Осень была на исходе, но светило солнце и стояла тишина; такая была благодать в природе, что лучше и не надо. И это хорошо, потому что даже малое движение воздуха, легкий ветерок мог поднять старика и унести — так он был слаб и худ, к тому же у него не было одной ноги, от самого бедра. Он лежал, рассматривал крашеные ворота, тюлевые занавески на окнах, булыжную улицу, женщин, идущих на базар с сетками, корзинами; он смотрел на все это, и санитар не торопил его.

Это был Лаврухин.

Перед этим его парализовало — правую часть тела, и он упрямо учился писать левой рукой. Потом нога его почернела, как тогда, в войну, когда он последним уходил из Севастополя. Ему сделали три операции, прежде чем ампутировать ногу.

До смерти оставалось еще месяца два, когда он спросил Ольгу Прокофьевну: «А в чем ты положишь меня?» Она заплакала. Но он ей приказал, и она вынула из шифоньера белую рубашку — новую, ни разу не надетую, которую зять привез из Германии. Достала костюм черный. «А на ноги что?» Она, не переставая плакать, достала ботинки. «Не надо, — сказал он, — тяжело с одной ногой в ботинках. Тапочки коричневые приготовь».

— А чем накроешь меня? — спросил бывший моряк Лаврухин.

Она показала ему белый красивый тюль.

— И не жалко тебе?

Он хотел ее рассмешить, а она еще больше заплакала.

…Я спрашиваю Ольгу Прокофьевну, какие были его последние слова.

— Он с вечера мне сказал: домой не уходи. А рано утром умер. В полном сознании, он только имена одни называл, торопился. Думал разговором смерть перебить. Сначала родных всех называл — попрощался, потом однополчан — много имен, тех даже, кто еще тогда, в январе, погиб… Похоронили очень хорошо. Музей Черноморского флота машину дал, завод помог, все товарищи пришли. Перекрестенко пятьдесят рублей прислала.

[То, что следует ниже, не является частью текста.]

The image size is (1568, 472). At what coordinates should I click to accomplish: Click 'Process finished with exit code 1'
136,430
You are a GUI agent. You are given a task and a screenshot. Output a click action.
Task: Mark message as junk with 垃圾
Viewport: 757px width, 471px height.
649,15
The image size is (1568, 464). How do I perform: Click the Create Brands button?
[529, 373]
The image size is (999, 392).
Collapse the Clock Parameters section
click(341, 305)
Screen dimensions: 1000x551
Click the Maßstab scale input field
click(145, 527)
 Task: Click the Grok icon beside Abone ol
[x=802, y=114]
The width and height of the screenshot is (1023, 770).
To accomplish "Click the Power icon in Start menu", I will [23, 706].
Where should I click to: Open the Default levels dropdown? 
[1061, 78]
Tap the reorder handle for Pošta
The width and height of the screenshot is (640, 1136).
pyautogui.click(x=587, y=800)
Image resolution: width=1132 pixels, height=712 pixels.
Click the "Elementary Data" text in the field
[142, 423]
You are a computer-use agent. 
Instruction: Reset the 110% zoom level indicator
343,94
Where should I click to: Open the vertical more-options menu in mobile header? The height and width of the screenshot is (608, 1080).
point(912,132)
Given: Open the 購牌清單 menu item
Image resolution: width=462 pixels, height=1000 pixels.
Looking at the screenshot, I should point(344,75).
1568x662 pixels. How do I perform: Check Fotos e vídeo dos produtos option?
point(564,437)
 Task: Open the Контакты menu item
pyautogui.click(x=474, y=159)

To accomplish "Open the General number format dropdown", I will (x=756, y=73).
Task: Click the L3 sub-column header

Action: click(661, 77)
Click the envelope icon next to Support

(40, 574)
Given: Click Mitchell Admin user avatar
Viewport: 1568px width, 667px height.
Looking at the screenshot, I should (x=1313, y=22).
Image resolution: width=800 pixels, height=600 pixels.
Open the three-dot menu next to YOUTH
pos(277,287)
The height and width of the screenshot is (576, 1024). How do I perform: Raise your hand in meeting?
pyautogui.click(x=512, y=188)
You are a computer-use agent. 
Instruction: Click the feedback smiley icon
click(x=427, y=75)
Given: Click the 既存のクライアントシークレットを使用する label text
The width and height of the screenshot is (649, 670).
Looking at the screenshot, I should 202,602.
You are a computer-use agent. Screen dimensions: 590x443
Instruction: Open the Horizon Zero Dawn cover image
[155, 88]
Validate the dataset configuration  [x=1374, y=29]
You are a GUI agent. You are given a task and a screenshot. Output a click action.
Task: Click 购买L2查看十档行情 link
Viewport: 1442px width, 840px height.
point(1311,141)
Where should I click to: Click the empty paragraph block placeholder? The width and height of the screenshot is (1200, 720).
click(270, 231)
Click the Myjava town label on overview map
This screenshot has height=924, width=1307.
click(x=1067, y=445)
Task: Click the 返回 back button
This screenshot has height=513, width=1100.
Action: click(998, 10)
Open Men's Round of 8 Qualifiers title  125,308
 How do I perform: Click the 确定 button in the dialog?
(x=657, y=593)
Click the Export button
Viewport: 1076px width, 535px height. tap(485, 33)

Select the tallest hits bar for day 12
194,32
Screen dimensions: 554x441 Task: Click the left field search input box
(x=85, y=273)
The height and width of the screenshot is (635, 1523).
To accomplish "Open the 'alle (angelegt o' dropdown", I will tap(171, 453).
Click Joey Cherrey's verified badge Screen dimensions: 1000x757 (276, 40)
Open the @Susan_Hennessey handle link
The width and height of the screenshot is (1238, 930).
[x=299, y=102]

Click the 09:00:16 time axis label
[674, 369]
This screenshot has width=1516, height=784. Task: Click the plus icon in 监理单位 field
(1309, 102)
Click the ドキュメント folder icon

П. Перекрестенко: «Я когда узнала о смерти Лаврухина, дак я кричала криком! Одна я теперь осталась».

В одно время с Лаврухиным парализовало в Горьковской области Задвернюка. Тоже правую половину тела. И умер он в тот же год, той же осенью. Они были как близнецы — два Алексея.

Мы прогуливаемся по Евпатории с бывшим сержантом морской пехоты, десантником Александром Илларионовичем Егоровым. Он рассказывает:

— А мы и не волновались перед высадкой. Мы же к своей земле шли, к нашей.

До конца шестидесятых годов Егоров и не знал, что высаживался с десантом именно в Евпатории…

Приехал как-то в Севастополь, там экскурсовод стала показывать экскурсантам Стрелецкую бухту, рассказала о евпаторийском десанте. Он вспомнил: шли тоже отсюда, а куда — на их катере почему-то не объявили. Он отправился потом в Евпаторию, сошел на берег, осмотрелся, двинулся дальше и не сразу, помаленьку стал узнавать — и набережную, и парк, и трамвайную линию. Жил тогда Егоров на Севере, чувствовал себя совсем скверно, а здесь, на юге, вдруг «оздоровел». Попросился на прием в горисполком. Дело было как раз после истории с Перекрестенко, и ему не отказали — разрешили купить здесь дешевый домик, он его своими руками достроил и теперь чувствует себя счастливым.